To do> Where "computer" appears in a line of the entries below, that line should be copied.

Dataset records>
== Segment start ==

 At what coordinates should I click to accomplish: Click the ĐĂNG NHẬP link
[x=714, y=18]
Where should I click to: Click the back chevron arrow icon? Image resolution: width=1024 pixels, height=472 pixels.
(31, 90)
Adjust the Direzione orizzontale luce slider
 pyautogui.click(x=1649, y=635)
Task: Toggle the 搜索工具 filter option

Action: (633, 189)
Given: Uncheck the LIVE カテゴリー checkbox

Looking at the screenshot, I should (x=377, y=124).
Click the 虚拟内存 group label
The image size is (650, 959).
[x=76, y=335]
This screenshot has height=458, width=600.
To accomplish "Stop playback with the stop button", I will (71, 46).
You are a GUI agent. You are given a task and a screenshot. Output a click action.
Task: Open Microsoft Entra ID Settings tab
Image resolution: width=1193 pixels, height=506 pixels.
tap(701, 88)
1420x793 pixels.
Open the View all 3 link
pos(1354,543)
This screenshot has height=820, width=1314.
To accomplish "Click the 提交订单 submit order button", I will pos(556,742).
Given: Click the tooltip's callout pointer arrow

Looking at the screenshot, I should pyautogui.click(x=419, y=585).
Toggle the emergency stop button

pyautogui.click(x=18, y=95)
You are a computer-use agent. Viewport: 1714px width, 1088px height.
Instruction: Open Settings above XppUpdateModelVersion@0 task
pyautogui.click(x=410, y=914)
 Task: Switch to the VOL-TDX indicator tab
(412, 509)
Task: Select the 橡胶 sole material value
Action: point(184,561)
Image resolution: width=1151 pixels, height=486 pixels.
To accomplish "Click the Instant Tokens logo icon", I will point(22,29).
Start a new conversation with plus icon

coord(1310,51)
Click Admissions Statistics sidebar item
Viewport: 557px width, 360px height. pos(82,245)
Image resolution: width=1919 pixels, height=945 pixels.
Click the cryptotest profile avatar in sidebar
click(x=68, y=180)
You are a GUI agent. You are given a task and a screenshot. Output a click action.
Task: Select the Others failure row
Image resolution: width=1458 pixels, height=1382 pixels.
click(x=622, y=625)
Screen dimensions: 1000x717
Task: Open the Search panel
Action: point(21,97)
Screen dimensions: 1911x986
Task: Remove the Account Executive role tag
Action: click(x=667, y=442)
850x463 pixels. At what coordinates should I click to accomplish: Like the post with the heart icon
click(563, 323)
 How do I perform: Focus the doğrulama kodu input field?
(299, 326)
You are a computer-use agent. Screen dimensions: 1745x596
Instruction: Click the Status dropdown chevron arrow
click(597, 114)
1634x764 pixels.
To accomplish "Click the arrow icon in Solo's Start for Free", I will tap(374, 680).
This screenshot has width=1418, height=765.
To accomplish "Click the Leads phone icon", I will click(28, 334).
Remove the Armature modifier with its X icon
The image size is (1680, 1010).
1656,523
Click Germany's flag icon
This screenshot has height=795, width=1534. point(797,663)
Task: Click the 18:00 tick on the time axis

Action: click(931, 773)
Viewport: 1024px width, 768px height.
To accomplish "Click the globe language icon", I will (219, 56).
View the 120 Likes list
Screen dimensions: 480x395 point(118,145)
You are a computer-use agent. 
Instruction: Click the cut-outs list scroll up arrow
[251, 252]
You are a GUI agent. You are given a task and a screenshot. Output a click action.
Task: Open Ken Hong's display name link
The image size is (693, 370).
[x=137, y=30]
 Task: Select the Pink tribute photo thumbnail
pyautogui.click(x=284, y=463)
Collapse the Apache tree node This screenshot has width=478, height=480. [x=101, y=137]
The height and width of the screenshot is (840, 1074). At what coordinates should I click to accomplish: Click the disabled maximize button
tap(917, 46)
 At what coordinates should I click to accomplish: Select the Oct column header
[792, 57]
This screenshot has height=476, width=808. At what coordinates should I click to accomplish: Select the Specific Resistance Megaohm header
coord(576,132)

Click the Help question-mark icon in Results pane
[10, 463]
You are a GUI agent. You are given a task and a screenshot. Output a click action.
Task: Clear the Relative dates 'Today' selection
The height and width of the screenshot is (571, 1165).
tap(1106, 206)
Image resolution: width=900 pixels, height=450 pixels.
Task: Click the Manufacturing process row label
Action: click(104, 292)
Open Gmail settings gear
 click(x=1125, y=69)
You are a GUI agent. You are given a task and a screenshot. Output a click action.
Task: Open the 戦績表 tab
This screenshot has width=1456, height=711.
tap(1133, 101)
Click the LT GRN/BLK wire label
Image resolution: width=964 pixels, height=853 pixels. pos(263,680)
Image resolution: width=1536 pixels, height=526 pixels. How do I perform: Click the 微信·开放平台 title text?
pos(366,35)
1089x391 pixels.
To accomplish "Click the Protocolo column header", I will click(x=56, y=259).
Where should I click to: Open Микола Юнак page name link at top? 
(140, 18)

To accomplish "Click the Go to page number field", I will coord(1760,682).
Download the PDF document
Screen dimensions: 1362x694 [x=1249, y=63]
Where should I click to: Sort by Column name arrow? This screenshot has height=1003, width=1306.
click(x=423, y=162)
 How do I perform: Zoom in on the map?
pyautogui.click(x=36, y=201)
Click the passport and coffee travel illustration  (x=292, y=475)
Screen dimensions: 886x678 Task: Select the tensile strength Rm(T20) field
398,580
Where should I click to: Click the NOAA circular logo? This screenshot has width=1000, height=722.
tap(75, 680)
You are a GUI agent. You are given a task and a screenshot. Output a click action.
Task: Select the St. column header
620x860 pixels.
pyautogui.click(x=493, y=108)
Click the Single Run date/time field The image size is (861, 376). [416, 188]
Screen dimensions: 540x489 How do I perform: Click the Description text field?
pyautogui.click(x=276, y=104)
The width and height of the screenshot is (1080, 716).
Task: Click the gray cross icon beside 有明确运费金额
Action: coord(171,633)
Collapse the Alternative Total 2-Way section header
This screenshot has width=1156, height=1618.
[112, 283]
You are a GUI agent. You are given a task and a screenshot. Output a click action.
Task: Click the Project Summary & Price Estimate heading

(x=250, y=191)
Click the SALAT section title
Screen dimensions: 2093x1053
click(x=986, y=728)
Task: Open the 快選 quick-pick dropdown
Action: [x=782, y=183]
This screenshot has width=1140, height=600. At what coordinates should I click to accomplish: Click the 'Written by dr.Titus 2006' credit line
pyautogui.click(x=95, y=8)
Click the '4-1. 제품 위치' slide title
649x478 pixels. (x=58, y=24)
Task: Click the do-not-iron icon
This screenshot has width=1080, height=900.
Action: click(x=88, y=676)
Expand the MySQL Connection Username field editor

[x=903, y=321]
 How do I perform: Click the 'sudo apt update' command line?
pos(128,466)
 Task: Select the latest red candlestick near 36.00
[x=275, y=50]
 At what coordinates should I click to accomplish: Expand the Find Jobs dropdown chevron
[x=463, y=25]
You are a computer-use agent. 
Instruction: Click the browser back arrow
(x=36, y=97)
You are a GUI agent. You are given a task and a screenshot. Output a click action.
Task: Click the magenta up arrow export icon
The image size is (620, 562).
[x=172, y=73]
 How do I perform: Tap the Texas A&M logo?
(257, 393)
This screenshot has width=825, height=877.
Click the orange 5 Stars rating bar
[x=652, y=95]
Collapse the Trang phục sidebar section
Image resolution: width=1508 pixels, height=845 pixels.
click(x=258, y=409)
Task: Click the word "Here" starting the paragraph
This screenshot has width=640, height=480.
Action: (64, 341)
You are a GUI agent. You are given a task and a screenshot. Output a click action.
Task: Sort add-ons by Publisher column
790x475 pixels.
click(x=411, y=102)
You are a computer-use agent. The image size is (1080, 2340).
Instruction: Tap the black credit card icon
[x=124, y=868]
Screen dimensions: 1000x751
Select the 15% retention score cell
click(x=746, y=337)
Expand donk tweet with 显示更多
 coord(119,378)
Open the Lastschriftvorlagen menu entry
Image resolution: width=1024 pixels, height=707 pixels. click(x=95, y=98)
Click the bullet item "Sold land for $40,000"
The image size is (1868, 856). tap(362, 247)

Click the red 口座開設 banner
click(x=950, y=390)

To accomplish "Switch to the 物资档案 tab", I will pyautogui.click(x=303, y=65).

== Segment end ==

Your solution>
You are a computer-use agent. Viewport: 1714px width, 1088px height.
You are a computer-use agent. Screen dimensions: 1745x596
You are a computer-use agent. 
You are a computer-use agent. 
You are a computer-use agent. The image size is (1080, 2340).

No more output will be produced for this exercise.